A few quick words about Robert Samuelson's latest drivel on the Affordable Care Act:
  1. " It increases uncertainty and decreases confidence when recovery from the Great Recession requires more confidence and less uncertainty " - The fact that Samuelson's first "support" for this claim is that "44 percent of Americans now view [the ACA] unfavorably", something completely irrelevant to his argument, tells you something. The fact that his first point is one he cannot actually support tells you another. Samuelson is acting as a stenographer for a common right-wing talking point, yet he can find no evidence to support his argument.

  2. " The ACA discourages job creation by raising the price of hiring " - Samuelson's complaint is not actually about the ACA. It's about employer-sponsored health care in general. And within that larger context he's correct. But he's not honest enough to admit that if this is the huge problem he claims, one easy fix would be to simply create universal health coverage independent of employment and take the cost of insurance off of the nation's payrolls. Also, there are many laws that impose thresholds for enforcement, and yet as a matter of course businesses grow their way into federal anti-discrimination laws, the ADA, the FMLA, and similar laws and regulations. To pretend that the ACA will cause employers to stop growing their businesses once they have 49 employees is counter-factual demagoguery.

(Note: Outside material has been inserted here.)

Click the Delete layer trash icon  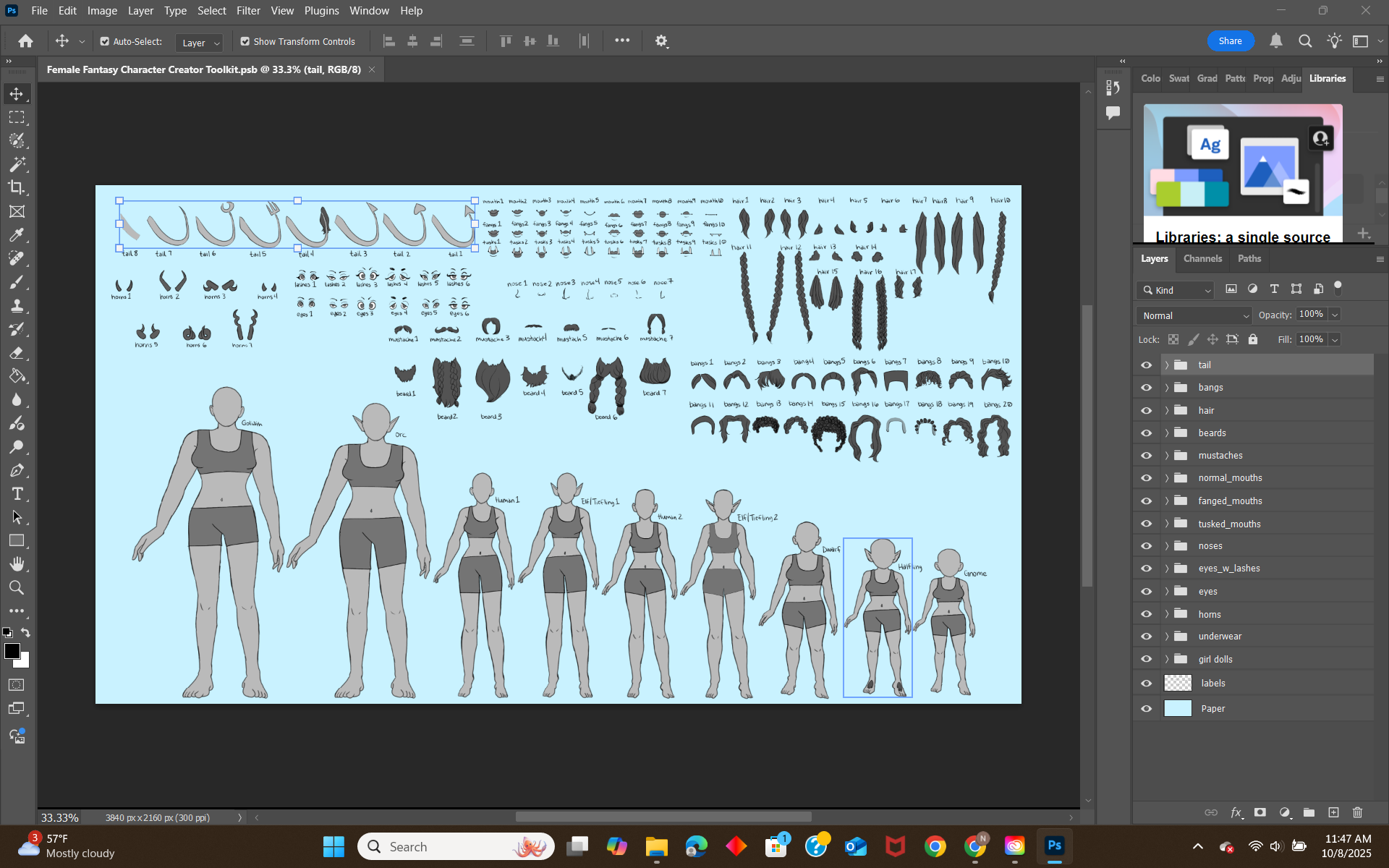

  3. " Uncontrolled health spending is the U.S. system’s main problem " - Here, Samuelson is stating that the "real problem" is that if sick people have insurance, they go to see doctors. It's safe to note at this juncture both that Samuelson has really good health insurance and has plenty of access to medical care for himself and his family - it's only a problem when other people see doctors. If Samuelson were truly concerned with lowering healthcare cost as a percentage of GDP he could point us to one of many industrialized nations that have universal or near-universal health care and pay less than we do at present for that care, and advise us to emulate. But, if it needs to be said, that's not what Samuelson actually cares about.

  4. " Obama’s program also worsens the federal budget problem " - Samuelson offers prattle that if tax increases and budget cuts used to pay for the ACA were used elsewhere, with no new spending program like the ACA's attempt to insure more Americans, the deficit would be reduced. If it needs to be said, that's true of any government spending. Samuelson appears to be agreeing that there is a net savings, but that it could be larger if we didn't fund health insurance? Well, duh. It would also be larger if we didn't fund wars of choice - but recall, when Samuelson supports a multi-billion dollar unfunded expenditure it's "pocket change".

  5. " The ACA discriminates against the young in favor of the old " - The crux of Samuelson's argument here is that as younger people tend to be healthier, if young people have health insurance it will tend to go toward the medical care incurred by people older than themselves. But he's again taking something that is not unique to the ACA and pretending that it's a new issue - his complaint is true about health insurance right now: the healthy subsidize the sick. Samuelson also pretends that there are no sick young people who can't get insurance under the present system, and that young people can't suffer catastrophic injuries that are costly to treat, such that even young people can benefit from having insurance. Does Samuelson have even the slightest inkling of how insurance is supposed to work? (In fairness, his piece is so bad that I have to write it off as shameless demagoguery - he can't possibly believe what he's writing.)

Samuelson then claims "Cost control should have been Obama’s priority", apparently forgetting that he just criticized the ACA for imposing serious cost-saving and revenue-generating measures and then applying them to fund insurance. Had the ACA included even more cost-saving measures, Samuelson would be doubling down on that complaint.

If you operate from Samuelson's apparent premise, that only the wealthy deserve good health care, that everybody else should struggle to get what they can pay for out-of-pocket, and that it doesn't matter if huge numbers of people are uninsured, it's easy to sneer that an attempt to achieve universality is an exercise in presidential vanity, or a sop to the "liberals". If you or your loved ones have struggled to obtain and maintain decent insurance and to pay medical bills, you probably have a different perspective - and I, personally, would agree with that perspective - but you're not the type of person Robert Samuelson cares about.

1 comment:

  1. Another thing about insurance: the young / healthy person "subsidizing" the old / sickly person today is eventually going to be older and sicker. It's not like things never balance out -- unless you allow free riders, Samuelson style.